Asia-Pacific needs the WTO to stay relevant in an increasingly uncertain world

  • Bilateral negotiations never favour smaller economies and losing the WTO’s multilateral dispute settlement channel would be a major loss for the Asia-Pacific. We cannot afford to take the WTO for granted, weakened as it is and in sore need of reforms.

To walk along the autumn shoreline of Lake Geneva to the headquarters of the World Trade Organisation (WTO), kicking fallen conkers from horse chestnut trees, is to occupy a steady, constant world light years away from the conflicts and challenges addressed by the many United Nations institutions settled there for the past 70 years.
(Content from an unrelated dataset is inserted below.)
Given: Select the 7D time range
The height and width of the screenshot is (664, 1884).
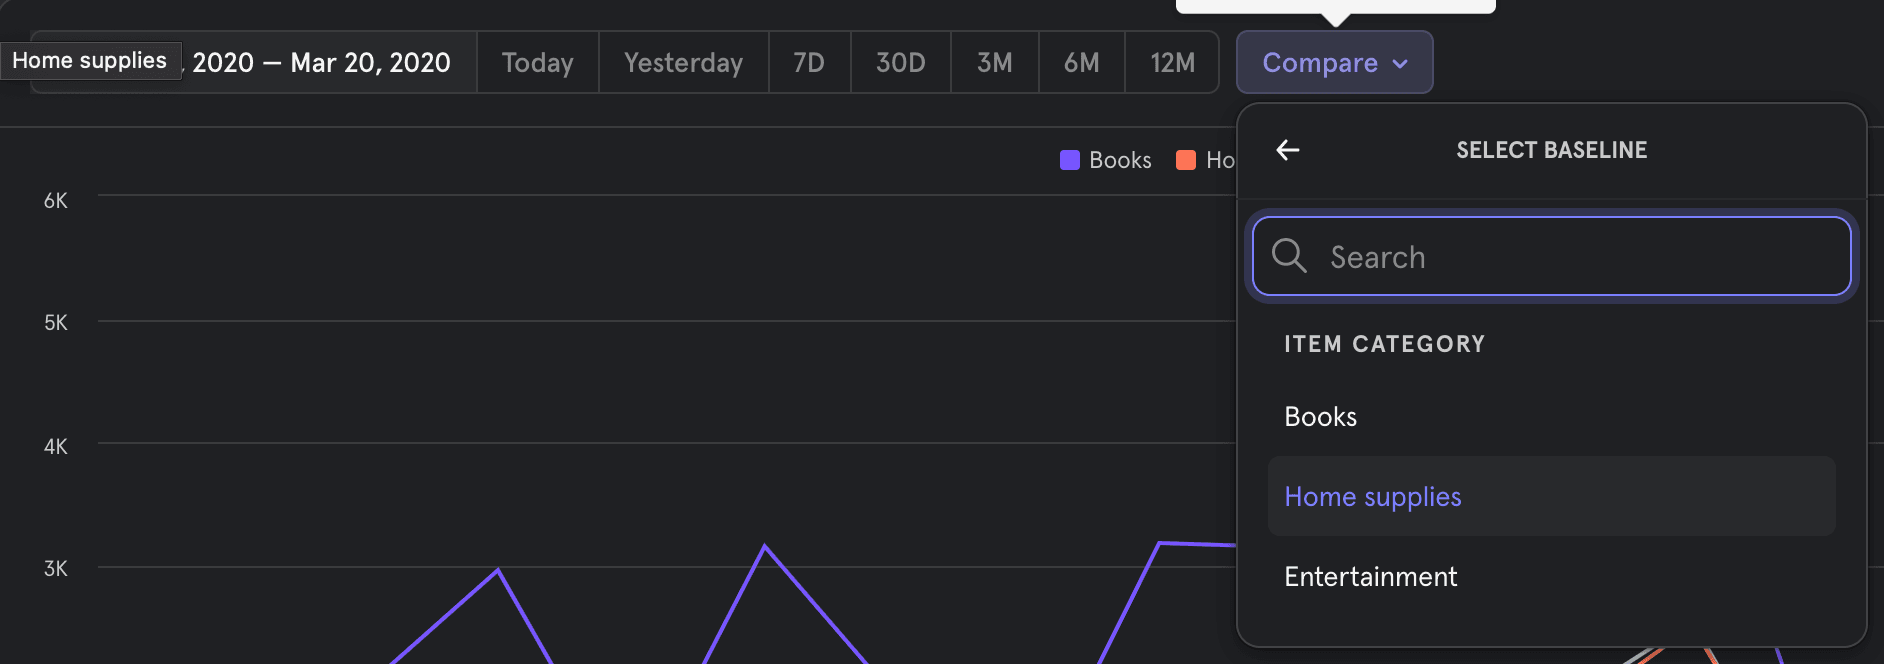Looking at the screenshot, I should 809,62.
The last time I was there was 25 years ago, in the frenzied final days of negotiation on the Uruguay Round of trade liberalisation that created the WTO.
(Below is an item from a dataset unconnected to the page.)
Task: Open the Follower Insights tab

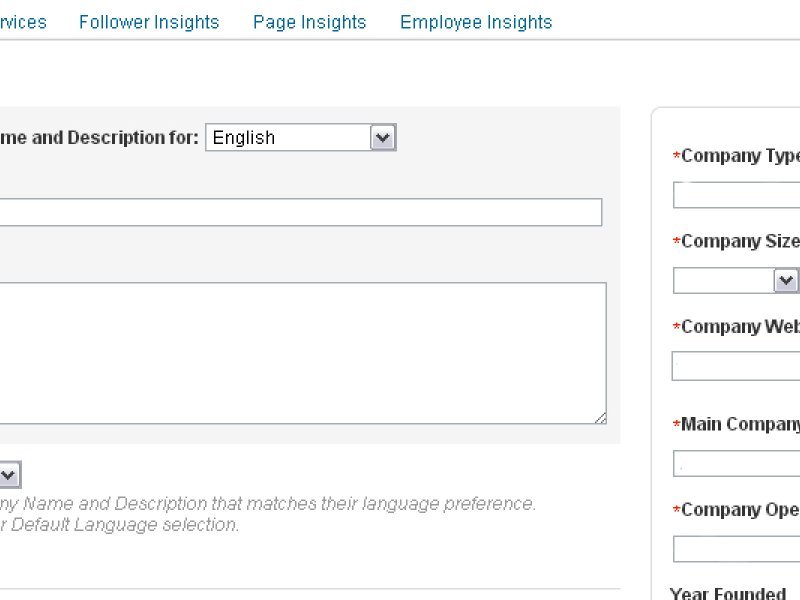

Of course, the Swiss sense of frenzy will always have a different heartbeat from the frenzy we might feel in other parts of the world, but it was noticeably frenzied nevertheless, and a high watermark of commitment to multilateralism and support for trade and investment liberalisation.

At the time, across in Indonesia, leaders of the Asia-Pacific Economic Cooperation (Apec) were about to sign up to the Bogor Goals – free and open trade and investment across Asia-Pacific by 2020. No ifs, no buts, as Britain’s Boris Johnson might say over his ambition to seal Brexit.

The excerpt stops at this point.